═════ Provided data ═════
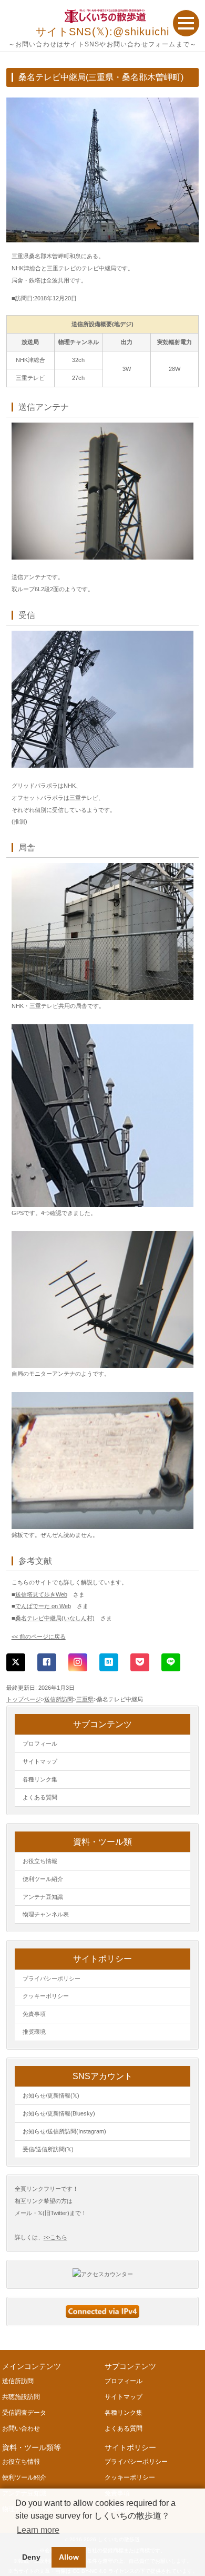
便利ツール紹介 (43, 1879)
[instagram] (77, 1662)
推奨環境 (34, 2032)
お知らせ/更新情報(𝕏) (51, 2095)
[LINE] (170, 1662)
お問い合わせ (21, 2428)
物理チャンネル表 (46, 1914)
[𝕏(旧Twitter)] (15, 1662)
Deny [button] (31, 2557)
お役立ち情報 (40, 1861)
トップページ (23, 1699)
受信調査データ (24, 2412)
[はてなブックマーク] (108, 1662)
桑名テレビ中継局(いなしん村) (55, 1618)
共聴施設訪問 (21, 2397)
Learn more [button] (38, 2529)
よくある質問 (40, 1797)
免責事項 (34, 2014)
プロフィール (40, 1743)
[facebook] (46, 1662)
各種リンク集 (40, 1779)
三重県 (85, 1699)
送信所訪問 (58, 1699)
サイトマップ (40, 1761)
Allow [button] (69, 2557)
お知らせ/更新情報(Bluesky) (59, 2113)
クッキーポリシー (46, 1996)
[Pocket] (139, 1662)
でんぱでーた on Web (43, 1606)
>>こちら (55, 2237)
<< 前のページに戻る (39, 1636)
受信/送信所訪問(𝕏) (48, 2149)
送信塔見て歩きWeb (41, 1594)
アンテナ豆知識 (43, 1897)
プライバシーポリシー (51, 1978)
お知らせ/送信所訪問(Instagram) (64, 2131)
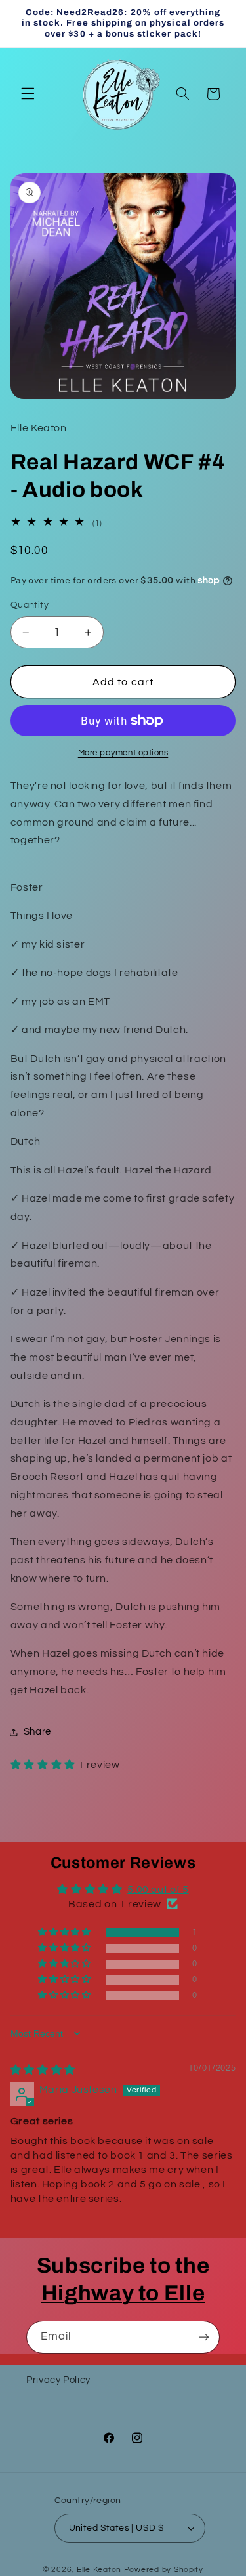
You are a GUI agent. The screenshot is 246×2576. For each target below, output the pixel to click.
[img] (42, 2070)
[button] (27, 94)
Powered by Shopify (163, 2569)
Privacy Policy (58, 2380)
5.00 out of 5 (157, 1889)
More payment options (123, 753)
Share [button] (37, 1732)
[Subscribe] (204, 2337)
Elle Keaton (100, 2569)
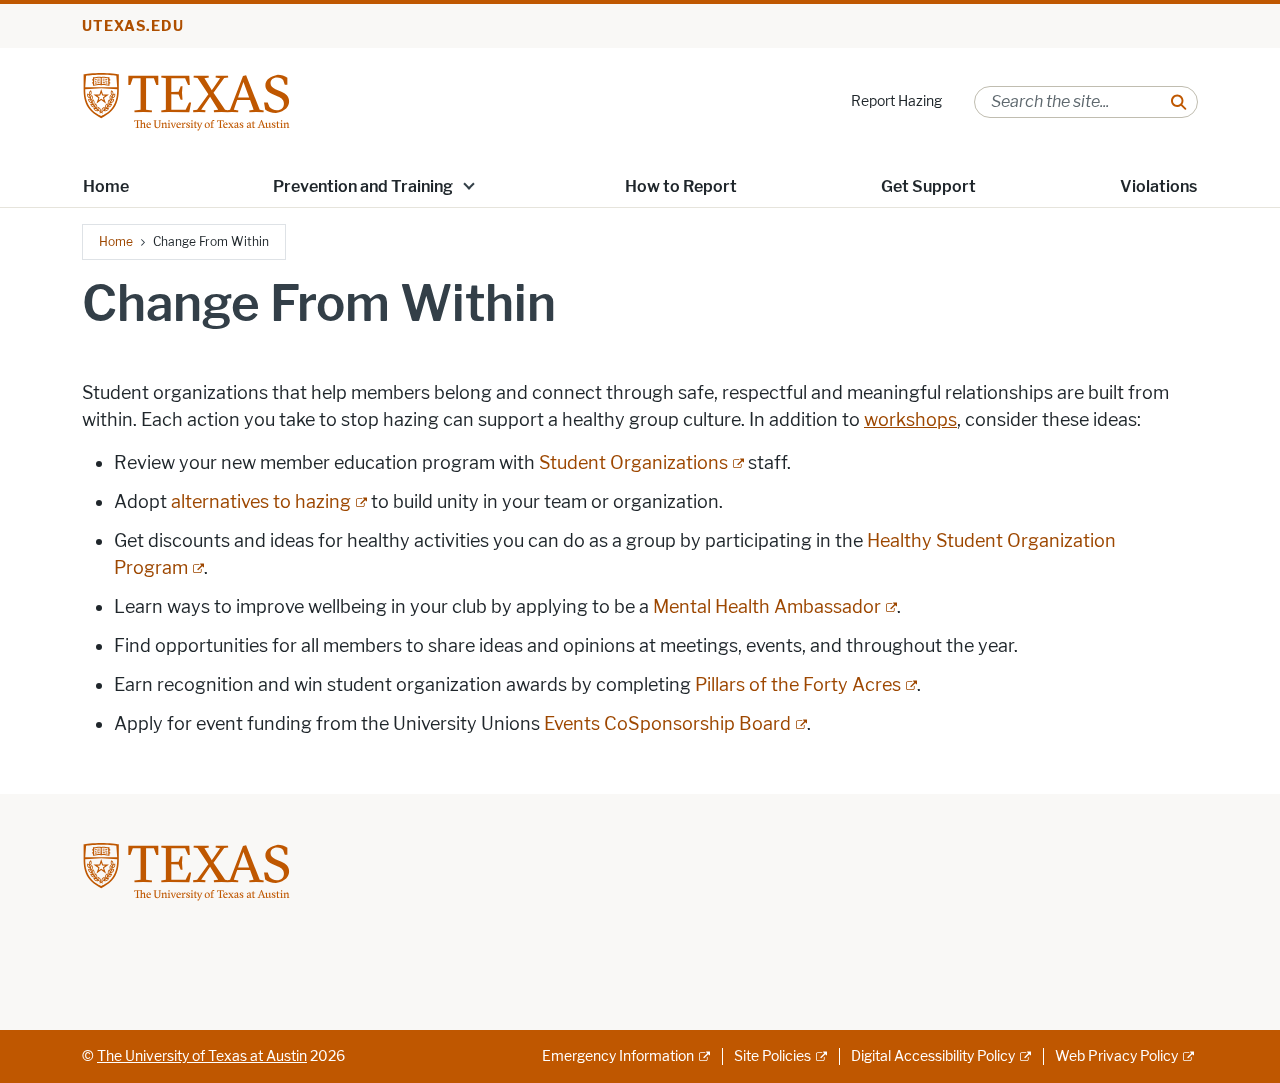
═════
:: Task goal ::
Print each entry precisely as written; the pictures stay out.

:: Response to this task ::
便利ツール紹介 (43, 1879)
[instagram] (77, 1662)
推奨環境 (34, 2032)
お知らせ/更新情報(𝕏) (51, 2095)
[LINE] (170, 1662)
お問い合わせ (21, 2428)
物理チャンネル表 (46, 1914)
[𝕏(旧Twitter)] (15, 1662)
Deny [button] (31, 2557)
お役立ち情報 (40, 1861)
トップページ (23, 1699)
受信調査データ (24, 2412)
[はてなブックマーク] (108, 1662)
桑名テレビ中継局(いなしん村) (55, 1618)
共聴施設訪問 (21, 2397)
Learn more [button] (38, 2529)
よくある質問 (40, 1797)
免責事項 (34, 2014)
プロフィール (40, 1743)
[facebook] (46, 1662)
各種リンク集 (40, 1779)
三重県 (85, 1699)
送信所訪問 (58, 1699)
サイトマップ (40, 1761)
Allow [button] (69, 2557)
お知らせ/更新情報(Bluesky) (59, 2113)
クッキーポリシー (46, 1996)
[Pocket] (139, 1662)
でんぱでーた on Web (43, 1606)
>>こちら (55, 2237)
<< 前のページに戻る (39, 1636)
受信/送信所訪問(𝕏) (48, 2149)
送信塔見て歩きWeb (41, 1594)
アンテナ豆知識 (43, 1897)
プライバシーポリシー (51, 1978)
お知らせ/送信所訪問(Instagram) (64, 2131)
You are a GUI agent. The screenshot is 246×2576. For each target below, output the pixel to click.
[img] (42, 2070)
[button] (27, 94)
Powered by Shopify (163, 2569)
Privacy Policy (58, 2380)
5.00 out of 5 (157, 1889)
More payment options (123, 753)
Share [button] (37, 1732)
[Subscribe] (204, 2337)
Elle Keaton (100, 2569)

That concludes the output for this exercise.